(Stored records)
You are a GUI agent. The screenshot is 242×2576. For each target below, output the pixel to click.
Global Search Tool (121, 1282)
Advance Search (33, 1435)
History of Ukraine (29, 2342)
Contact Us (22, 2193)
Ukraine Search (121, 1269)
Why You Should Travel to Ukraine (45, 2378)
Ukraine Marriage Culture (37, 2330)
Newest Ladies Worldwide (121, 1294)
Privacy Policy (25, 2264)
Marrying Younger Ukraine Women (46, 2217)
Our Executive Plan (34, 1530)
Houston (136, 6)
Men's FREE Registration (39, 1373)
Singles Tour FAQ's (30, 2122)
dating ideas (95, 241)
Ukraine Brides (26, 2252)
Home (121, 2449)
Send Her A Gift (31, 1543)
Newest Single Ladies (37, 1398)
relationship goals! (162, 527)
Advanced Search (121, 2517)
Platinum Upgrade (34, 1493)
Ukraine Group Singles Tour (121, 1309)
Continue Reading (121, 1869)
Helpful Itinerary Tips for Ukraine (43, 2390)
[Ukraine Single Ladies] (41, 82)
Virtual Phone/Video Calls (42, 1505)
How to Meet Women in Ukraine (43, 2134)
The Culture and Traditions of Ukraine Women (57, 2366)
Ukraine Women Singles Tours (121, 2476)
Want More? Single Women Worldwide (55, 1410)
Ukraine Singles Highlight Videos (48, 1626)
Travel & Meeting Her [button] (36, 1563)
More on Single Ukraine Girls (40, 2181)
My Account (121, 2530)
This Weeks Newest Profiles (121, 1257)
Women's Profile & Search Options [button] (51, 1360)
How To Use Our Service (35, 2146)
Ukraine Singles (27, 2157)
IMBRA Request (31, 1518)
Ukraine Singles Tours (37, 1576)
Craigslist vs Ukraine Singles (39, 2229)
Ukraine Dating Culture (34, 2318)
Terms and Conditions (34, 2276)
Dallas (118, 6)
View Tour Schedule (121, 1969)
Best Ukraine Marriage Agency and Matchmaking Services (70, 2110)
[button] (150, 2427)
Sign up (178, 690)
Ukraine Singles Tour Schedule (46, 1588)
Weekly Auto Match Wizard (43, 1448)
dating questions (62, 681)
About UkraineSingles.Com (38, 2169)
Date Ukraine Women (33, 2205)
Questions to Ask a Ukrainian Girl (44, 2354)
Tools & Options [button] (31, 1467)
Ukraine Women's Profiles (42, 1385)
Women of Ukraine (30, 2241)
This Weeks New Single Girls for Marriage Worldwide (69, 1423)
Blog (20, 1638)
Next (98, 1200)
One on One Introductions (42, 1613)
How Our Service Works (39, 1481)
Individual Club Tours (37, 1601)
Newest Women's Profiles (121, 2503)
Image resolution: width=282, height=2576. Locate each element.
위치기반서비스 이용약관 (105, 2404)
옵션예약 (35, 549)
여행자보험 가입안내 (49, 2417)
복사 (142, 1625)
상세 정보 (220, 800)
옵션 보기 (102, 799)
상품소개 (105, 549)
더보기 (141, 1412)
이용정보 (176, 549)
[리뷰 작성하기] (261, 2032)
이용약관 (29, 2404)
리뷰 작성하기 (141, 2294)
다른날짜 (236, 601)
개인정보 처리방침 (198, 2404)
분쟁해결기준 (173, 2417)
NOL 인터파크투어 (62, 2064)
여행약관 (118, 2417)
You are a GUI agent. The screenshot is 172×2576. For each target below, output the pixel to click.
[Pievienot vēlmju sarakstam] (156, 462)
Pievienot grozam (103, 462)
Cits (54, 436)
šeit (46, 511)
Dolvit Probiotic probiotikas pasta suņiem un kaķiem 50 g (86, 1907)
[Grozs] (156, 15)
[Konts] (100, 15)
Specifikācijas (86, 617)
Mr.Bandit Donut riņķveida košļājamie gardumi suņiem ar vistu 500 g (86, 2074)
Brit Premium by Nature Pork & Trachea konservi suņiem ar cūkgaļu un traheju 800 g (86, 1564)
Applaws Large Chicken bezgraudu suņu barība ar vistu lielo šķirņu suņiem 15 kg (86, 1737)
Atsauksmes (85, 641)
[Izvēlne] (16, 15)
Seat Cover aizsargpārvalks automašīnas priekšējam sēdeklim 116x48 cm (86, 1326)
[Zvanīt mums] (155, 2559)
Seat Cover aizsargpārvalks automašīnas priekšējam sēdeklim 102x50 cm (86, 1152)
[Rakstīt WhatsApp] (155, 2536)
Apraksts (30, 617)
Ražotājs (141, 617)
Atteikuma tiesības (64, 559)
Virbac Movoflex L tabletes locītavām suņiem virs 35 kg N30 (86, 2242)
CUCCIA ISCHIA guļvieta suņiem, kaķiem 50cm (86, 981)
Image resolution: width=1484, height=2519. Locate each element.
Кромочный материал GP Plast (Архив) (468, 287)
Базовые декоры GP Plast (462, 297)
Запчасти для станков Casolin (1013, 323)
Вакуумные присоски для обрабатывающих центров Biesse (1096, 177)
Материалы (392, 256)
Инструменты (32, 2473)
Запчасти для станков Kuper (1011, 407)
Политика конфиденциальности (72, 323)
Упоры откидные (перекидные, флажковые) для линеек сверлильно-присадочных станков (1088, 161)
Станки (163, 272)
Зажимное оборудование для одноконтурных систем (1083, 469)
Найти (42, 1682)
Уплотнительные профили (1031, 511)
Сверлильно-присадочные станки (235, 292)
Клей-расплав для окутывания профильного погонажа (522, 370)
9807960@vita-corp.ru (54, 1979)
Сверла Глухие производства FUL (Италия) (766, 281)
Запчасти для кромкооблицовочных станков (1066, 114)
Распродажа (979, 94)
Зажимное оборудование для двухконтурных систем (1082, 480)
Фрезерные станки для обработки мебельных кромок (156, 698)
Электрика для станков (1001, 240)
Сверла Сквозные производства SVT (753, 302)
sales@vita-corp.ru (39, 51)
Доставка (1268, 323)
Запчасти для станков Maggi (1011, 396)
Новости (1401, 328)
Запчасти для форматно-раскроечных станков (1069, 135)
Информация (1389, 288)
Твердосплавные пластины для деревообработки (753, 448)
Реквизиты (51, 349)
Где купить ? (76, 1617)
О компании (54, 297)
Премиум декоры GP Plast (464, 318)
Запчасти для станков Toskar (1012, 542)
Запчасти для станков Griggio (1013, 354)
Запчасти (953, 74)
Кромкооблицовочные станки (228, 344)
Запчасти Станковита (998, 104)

# INSTRUCTIONS FOR THE TASK:
The records above need to be retyped exactly.

# FINAL ANSWER:
You are a GUI agent. The screenshot is 242×2576. For each target below, output the pixel to click.
Global Search Tool (121, 1282)
Advance Search (33, 1435)
History of Ukraine (29, 2342)
Contact Us (22, 2193)
Ukraine Search (121, 1269)
Why You Should Travel to Ukraine (45, 2378)
Ukraine Marriage Culture (37, 2330)
Newest Ladies Worldwide (121, 1294)
Privacy Policy (25, 2264)
Marrying Younger Ukraine Women (46, 2217)
Our Executive Plan (34, 1530)
Houston (136, 6)
Men's FREE Registration (39, 1373)
Singles Tour FAQ's (30, 2122)
dating ideas (95, 241)
Ukraine Brides (26, 2252)
Home (121, 2449)
Send Her A Gift (31, 1543)
Newest Single Ladies (37, 1398)
relationship goals! (162, 527)
Advanced Search (121, 2517)
Platinum Upgrade (34, 1493)
Ukraine Group Singles Tour (121, 1309)
Continue Reading (121, 1869)
Helpful Itinerary Tips for Ukraine (43, 2390)
[Ukraine Single Ladies] (41, 82)
Virtual Phone/Video Calls (42, 1505)
How to Meet Women in Ukraine (43, 2134)
The Culture and Traditions of Ukraine Women (57, 2366)
Ukraine Women Singles Tours (121, 2476)
Want More? Single Women Worldwide (55, 1410)
Ukraine Singles Highlight Videos (48, 1626)
Travel & Meeting Her [button] (36, 1563)
More on Single Ukraine Girls (40, 2181)
My Account (121, 2530)
This Weeks Newest Profiles (121, 1257)
Women's Profile & Search Options [button] (51, 1360)
How To Use Our Service (35, 2146)
Ukraine Singles (27, 2157)
IMBRA Request (31, 1518)
Ukraine Singles Tours (37, 1576)
Craigslist vs Ukraine Singles (39, 2229)
Ukraine Dating Culture (34, 2318)
Terms and Conditions (34, 2276)
Dallas (118, 6)
View Tour Schedule (121, 1969)
Best Ukraine Marriage Agency and Matchmaking Services (70, 2110)
[button] (150, 2427)
Sign up (178, 690)
Ukraine Singles Tour Schedule (46, 1588)
Weekly Auto Match Wizard (43, 1448)
dating questions (62, 681)
About UkraineSingles.Com (38, 2169)
Date Ukraine Women (33, 2205)
Questions to Ask a Ukrainian Girl (44, 2354)
Tools & Options [button] (31, 1467)
Ukraine Women's Profiles (42, 1385)
Women of Ukraine (30, 2241)
This Weeks New Single Girls for Marriage Worldwide (69, 1423)
Blog (20, 1638)
Next (98, 1200)
One on One Introductions (42, 1613)
How Our Service Works (39, 1481)
Individual Club Tours (37, 1601)
Newest Women's Profiles (121, 2503)
Image resolution: width=282, height=2576. Locate each element.
위치기반서비스 이용약관 (105, 2404)
옵션예약 (35, 549)
여행자보험 가입안내 (49, 2417)
복사 (142, 1625)
상세 정보 (220, 800)
옵션 보기 (102, 799)
상품소개 (105, 549)
더보기 (141, 1412)
이용정보 (176, 549)
[리뷰 작성하기] (261, 2032)
이용약관 (29, 2404)
리뷰 작성하기 (141, 2294)
다른날짜 (236, 601)
개인정보 처리방침 (198, 2404)
분쟁해결기준 (173, 2417)
NOL 인터파크투어 (62, 2064)
여행약관 (118, 2417)
You are a GUI agent. The screenshot is 172×2576. For each target below, output the pixel to click.
[Pievienot vēlmju sarakstam] (156, 462)
Pievienot grozam (103, 462)
Cits (54, 436)
šeit (46, 511)
Dolvit Probiotic probiotikas pasta suņiem un kaķiem 50 g (86, 1907)
[Grozs] (156, 15)
[Konts] (100, 15)
Specifikācijas (86, 617)
Mr.Bandit Donut riņķveida košļājamie gardumi suņiem ar vistu 500 g (86, 2074)
Brit Premium by Nature Pork & Trachea konservi suņiem ar cūkgaļu un traheju 800 g (86, 1564)
Applaws Large Chicken bezgraudu suņu barība ar vistu lielo šķirņu suņiem 15 kg (86, 1737)
Atsauksmes (85, 641)
[Izvēlne] (16, 15)
Seat Cover aizsargpārvalks automašīnas priekšējam sēdeklim 116x48 cm (86, 1326)
[Zvanīt mums] (155, 2559)
Seat Cover aizsargpārvalks automašīnas priekšējam sēdeklim 102x50 cm (86, 1152)
[Rakstīt WhatsApp] (155, 2536)
Apraksts (30, 617)
Ražotājs (141, 617)
Atteikuma tiesības (64, 559)
Virbac Movoflex L tabletes locītavām suņiem virs 35 kg N30 (86, 2242)
CUCCIA ISCHIA guļvieta suņiem, kaķiem 50cm (86, 981)
Image resolution: width=1484, height=2519. Locate each element.
Кромочный материал GP Plast (Архив) (468, 287)
Базовые декоры GP Plast (462, 297)
Запчасти для станков Casolin (1013, 323)
Вакуумные присоски для обрабатывающих центров Biesse (1096, 177)
Материалы (392, 256)
Инструменты (32, 2473)
Запчасти для станков Kuper (1011, 407)
Политика конфиденциальности (72, 323)
Упоры откидные (перекидные, флажковые) для линеек сверлильно-присадочных станков (1088, 161)
Станки (163, 272)
Зажимное оборудование для одноконтурных систем (1083, 469)
Найти (42, 1682)
Уплотнительные профили (1031, 511)
Сверлильно-присадочные станки (235, 292)
Клей-расплав для окутывания профильного погонажа (522, 370)
9807960@vita-corp.ru (54, 1979)
Сверла Глухие производства FUL (Италия) (766, 281)
Запчасти для кромкооблицовочных станков (1066, 114)
Распродажа (979, 94)
Зажимное оборудование для двухконтурных систем (1082, 480)
Фрезерные станки для обработки мебельных кромок (156, 698)
Электрика для станков (1001, 240)
Сверла Сквозные производства SVT (753, 302)
sales@vita-corp.ru (39, 51)
Доставка (1268, 323)
Запчасти для станков Maggi (1011, 396)
Новости (1401, 328)
Запчасти для форматно-раскроечных станков (1069, 135)
Информация (1389, 288)
Твердосплавные пластины для деревообработки (753, 448)
Реквизиты (51, 349)
Где купить ? (76, 1617)
О компании (54, 297)
Премиум декоры GP Plast (464, 318)
Запчасти для станков Toskar (1012, 542)
Запчасти для станков Griggio (1013, 354)
Запчасти (953, 74)
Кромкооблицовочные станки (228, 344)
Запчасти Станковита (998, 104)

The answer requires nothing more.